C'est dans cette prison modèle qui fait l'effet d'un hôtel de luxe parmi les cimes enneigées, où les détenues vivent dans des petits cottages de bois dispersés dans les bois et peuvent se déplacer librement dans l’enceinte de cette structure, que le criminologue compte réaliser son étude, notamment à partir d'une série de rencontres avec les prisonnières. Le cas d’Elisa le fascine particulièrement, et cette dernière (qui refuse même la semi-liberté qui lui permettrait de s’éloigner de la prison le jour pour travailler) accepte de le voir pour des entretiens. Elle a toujours soutenu qu'elle ne se souvenait de rien, même après le procès et pendant les années passées en hôpital psychiatrique. Alaoui l’invite à reconstruire ce qui s’est passé selon "la perception qu'elle a aujourd’hui des faits". Elisa parle alors d’une mère "qui ne me voulait pas" et d’un père qui lui confie, à vingt ans seulement, la gestion de la grande scierie familiale, aux côtés de son frère Franck. Elisa se décrit comme "une invisible", c'est-à-dire quelqu’un qui a toujours tout fait pour faire plaisir à son entourage, laissant les autres décider pour elle. Quand la scierie fait faillite, pour toute la famille, c'est de sa faute et Katia, sa sœur, qu'Elisa voit comme une version d’elle-même qui n'aurait pas "échoué", deviendra la victime d’une mise en scène aussi maladroite que cruelle.

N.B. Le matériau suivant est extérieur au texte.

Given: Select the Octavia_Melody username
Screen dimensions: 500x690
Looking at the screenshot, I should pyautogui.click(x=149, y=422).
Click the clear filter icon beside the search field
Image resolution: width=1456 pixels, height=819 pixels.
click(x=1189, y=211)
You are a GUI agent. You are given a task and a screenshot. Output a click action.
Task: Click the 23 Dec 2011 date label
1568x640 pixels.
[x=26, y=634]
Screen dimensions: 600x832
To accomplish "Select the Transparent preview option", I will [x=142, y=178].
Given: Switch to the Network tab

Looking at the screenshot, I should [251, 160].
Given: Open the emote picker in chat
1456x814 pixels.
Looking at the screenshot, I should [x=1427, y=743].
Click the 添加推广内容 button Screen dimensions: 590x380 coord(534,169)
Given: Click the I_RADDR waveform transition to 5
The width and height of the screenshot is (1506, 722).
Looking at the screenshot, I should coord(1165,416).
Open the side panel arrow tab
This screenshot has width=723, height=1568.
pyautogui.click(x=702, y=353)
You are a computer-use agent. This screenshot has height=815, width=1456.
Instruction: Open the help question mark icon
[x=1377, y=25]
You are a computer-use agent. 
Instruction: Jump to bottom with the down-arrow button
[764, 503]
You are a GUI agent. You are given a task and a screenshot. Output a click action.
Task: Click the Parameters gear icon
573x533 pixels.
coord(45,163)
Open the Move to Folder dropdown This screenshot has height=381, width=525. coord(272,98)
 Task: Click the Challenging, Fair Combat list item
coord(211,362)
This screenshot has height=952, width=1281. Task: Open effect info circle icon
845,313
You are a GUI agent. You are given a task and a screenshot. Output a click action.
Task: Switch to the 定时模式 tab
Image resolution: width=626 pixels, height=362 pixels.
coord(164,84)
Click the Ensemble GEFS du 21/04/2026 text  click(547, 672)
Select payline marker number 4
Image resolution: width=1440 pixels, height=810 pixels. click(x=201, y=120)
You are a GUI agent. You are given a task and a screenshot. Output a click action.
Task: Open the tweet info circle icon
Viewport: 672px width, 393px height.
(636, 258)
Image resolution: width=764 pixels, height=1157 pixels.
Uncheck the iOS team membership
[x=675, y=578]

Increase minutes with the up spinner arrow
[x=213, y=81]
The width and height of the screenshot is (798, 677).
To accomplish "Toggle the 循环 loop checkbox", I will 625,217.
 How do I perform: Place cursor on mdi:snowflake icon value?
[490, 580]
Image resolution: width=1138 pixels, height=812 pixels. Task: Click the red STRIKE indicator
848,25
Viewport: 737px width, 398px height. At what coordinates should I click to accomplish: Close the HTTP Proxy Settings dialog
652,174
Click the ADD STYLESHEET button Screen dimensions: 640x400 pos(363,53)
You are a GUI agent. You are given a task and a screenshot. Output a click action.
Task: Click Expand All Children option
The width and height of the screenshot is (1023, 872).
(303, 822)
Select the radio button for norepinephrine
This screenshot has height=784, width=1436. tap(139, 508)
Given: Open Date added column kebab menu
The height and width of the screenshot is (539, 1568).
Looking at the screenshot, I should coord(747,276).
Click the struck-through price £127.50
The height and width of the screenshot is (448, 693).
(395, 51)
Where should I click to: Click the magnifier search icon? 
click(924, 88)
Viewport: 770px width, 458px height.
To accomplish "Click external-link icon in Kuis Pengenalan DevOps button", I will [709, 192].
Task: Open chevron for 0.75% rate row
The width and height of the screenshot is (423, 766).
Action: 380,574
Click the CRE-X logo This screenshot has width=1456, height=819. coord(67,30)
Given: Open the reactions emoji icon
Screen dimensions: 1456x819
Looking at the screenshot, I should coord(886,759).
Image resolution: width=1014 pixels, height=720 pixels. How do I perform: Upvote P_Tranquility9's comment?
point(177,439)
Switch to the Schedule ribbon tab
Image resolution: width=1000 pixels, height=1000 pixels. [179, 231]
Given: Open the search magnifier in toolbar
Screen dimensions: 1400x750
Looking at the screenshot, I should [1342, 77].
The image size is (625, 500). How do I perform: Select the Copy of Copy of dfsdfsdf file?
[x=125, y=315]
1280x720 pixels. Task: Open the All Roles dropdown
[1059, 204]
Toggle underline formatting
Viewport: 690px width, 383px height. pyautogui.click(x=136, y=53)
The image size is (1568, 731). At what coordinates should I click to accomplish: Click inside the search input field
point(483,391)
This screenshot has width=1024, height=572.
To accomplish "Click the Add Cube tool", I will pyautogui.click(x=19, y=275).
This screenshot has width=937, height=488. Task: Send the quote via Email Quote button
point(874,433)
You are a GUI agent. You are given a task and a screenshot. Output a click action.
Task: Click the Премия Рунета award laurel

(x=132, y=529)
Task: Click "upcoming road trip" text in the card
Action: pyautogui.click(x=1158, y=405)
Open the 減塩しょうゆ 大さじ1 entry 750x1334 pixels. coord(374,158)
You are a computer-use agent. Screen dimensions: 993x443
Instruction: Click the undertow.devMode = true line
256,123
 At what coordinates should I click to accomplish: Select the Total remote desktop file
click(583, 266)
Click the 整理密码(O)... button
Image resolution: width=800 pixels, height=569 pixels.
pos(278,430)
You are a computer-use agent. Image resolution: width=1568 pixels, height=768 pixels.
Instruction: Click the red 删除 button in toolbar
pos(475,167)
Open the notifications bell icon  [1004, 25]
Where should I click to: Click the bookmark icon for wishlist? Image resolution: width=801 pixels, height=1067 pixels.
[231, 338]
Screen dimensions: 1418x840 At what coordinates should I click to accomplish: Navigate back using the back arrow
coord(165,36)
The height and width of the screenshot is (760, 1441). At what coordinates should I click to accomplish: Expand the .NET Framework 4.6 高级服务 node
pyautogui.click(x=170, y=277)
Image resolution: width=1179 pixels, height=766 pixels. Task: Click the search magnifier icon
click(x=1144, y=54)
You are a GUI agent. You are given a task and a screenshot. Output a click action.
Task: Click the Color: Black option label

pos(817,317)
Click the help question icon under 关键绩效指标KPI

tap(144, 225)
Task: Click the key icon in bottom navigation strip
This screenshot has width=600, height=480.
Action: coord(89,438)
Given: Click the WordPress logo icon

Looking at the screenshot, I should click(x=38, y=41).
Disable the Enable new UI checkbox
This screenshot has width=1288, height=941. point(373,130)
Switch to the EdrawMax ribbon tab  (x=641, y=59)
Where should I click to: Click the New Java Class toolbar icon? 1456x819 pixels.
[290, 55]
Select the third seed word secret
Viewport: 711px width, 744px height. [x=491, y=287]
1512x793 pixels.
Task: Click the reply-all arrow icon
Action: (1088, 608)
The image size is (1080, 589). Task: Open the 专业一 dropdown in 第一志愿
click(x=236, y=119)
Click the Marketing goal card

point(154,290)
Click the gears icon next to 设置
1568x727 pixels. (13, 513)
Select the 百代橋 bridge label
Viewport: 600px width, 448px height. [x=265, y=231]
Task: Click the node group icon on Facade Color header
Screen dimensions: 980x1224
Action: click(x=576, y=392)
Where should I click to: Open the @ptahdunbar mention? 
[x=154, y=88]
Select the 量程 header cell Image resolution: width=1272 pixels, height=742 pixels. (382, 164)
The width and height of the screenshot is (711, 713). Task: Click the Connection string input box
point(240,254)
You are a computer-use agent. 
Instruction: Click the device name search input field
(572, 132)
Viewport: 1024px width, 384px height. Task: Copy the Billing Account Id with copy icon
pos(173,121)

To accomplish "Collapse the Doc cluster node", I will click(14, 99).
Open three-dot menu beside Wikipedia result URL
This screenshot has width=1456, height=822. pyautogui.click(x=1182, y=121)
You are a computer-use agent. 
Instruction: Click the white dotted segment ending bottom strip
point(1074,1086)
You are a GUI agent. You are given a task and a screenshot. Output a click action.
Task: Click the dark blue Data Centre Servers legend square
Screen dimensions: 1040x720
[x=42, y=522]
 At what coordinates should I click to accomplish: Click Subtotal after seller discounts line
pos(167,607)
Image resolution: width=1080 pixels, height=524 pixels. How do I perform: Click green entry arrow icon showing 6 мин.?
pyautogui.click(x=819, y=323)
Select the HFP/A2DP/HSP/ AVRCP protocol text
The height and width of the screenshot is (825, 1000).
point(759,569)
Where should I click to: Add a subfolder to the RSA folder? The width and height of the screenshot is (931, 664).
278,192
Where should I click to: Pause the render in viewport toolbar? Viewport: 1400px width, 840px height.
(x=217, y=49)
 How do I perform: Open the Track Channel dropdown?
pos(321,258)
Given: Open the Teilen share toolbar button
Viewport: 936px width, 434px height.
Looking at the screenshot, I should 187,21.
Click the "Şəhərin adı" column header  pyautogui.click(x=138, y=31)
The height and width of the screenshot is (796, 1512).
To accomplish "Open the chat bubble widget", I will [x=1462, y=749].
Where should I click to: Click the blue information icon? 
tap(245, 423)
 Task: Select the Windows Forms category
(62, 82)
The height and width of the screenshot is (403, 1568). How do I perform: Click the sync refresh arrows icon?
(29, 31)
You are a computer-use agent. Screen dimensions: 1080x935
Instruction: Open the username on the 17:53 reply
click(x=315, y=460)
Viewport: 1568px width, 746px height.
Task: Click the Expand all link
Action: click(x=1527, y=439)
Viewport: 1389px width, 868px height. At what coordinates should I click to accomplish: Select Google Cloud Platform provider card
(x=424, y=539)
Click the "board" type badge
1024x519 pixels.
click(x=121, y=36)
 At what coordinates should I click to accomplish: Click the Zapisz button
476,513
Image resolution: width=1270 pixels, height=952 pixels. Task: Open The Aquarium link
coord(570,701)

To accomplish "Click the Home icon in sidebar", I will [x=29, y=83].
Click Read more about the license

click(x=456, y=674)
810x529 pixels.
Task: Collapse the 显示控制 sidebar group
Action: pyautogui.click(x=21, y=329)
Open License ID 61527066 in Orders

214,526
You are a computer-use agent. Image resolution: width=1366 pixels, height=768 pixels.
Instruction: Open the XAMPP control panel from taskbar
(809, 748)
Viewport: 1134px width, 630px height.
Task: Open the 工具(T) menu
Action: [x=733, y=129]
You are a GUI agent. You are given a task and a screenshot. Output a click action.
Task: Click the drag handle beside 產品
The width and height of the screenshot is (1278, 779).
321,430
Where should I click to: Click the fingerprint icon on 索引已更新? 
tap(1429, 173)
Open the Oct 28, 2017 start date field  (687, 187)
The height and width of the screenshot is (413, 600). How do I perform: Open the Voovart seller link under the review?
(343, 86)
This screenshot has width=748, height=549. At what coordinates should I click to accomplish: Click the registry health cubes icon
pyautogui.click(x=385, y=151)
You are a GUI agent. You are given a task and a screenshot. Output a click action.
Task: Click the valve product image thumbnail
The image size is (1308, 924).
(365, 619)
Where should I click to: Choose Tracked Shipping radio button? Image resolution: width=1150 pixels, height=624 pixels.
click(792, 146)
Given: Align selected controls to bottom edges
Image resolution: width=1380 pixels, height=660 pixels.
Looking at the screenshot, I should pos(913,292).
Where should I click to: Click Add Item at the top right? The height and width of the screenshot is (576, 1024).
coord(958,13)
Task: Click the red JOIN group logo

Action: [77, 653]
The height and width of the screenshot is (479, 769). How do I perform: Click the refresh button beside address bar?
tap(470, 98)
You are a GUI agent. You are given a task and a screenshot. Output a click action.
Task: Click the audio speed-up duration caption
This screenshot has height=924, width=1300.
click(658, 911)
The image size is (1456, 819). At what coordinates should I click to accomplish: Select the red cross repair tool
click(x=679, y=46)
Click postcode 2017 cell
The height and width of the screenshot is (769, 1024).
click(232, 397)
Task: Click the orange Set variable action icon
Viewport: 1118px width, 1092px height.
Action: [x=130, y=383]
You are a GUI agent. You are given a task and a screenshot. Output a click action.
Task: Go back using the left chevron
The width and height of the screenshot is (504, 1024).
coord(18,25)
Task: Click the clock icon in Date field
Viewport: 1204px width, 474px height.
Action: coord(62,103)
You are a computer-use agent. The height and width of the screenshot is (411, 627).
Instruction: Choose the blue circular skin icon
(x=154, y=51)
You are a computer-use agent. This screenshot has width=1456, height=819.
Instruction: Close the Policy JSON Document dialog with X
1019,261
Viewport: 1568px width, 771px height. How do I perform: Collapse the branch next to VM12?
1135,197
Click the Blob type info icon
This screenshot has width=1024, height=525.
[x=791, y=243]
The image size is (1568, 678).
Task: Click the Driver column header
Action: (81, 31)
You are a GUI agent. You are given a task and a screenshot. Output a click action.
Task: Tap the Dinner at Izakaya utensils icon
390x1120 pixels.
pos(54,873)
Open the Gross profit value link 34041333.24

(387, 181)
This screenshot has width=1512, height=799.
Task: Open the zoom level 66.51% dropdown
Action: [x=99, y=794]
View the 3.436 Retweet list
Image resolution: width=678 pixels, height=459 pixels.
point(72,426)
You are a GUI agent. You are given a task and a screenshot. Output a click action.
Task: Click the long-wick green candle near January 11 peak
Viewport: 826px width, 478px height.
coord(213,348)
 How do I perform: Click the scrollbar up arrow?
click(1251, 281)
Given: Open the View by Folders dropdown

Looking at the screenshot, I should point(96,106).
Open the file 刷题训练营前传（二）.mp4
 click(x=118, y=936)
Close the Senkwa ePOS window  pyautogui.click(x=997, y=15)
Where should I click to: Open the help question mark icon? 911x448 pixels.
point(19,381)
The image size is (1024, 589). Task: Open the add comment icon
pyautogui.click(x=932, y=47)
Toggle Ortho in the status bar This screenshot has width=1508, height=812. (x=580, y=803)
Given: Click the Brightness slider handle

Di Costanzo, depuis toujours sensible aux thématiques sociales, s'est pour ce film librement inspiré d’un fait divers véritable, analysé dans l'essai Io volevo ucciderla ("Je voulais la tuer") des criminologues Adolfo Ceretti et Lorenzo Natali. Pour Ceretti, la justice restaurative renvoie à une acception radicalement différente du concept de justice : la question centrale n’est plus "Qui mérite d’être puni ?", mais "Comment peut-on réparer le mal qui a été fait ?". La réparation est un processus profondément éthique, précédé par un parcours de médiation qui sert à rétablir des relations et de la dignité entre l’auteur du crime et la victime. Dans le film, on nous présente brièvement le personnage d'une mère (interprétée par Valeria Golino), qui vient trouver le professeur pour chercher une réponse à l'homicide insensé de son fils, victime malencontreuse d'un passage à tabac par ses camarades. Alaoui lui répond qu’il est nécessaire de "comprendre les raisons du mal pour ne pas rester prisonnier de sa colère, sans pour autant renoncer à la douleur". Avec Alaoui, qui a une méthode d'"entretien transformateur" qui donne la parole aux auteurs d'actes de violence, Elisa revit son crime féroce et rassemble ses souvenirs à travers un dialogue où elle n’est pas jugée, qui lui permet d'assumer enfin la responsabilité de ce qu'elle a commis et d'entreprendre un parcours d’évolution intérieure.
Dans l’atmosphère hivernale de ce lieu alpin, parfaitement rendu par la photographie de Luca Bigazzi, Di Costanzo pose sur cette femme froide et manipulatrice, et en même temps profondément tourmentée, un regard qui se rapproche de celui du documentaire d'observation et laisse le spectateur décider lui-même s'il préfère rejeter le "monstre" qui a été capable de perpétrer un acte aussi extrême ou privilégier un modèle qui valorise l’écoute empathique et rend son humanité à l’auteur de ce geste.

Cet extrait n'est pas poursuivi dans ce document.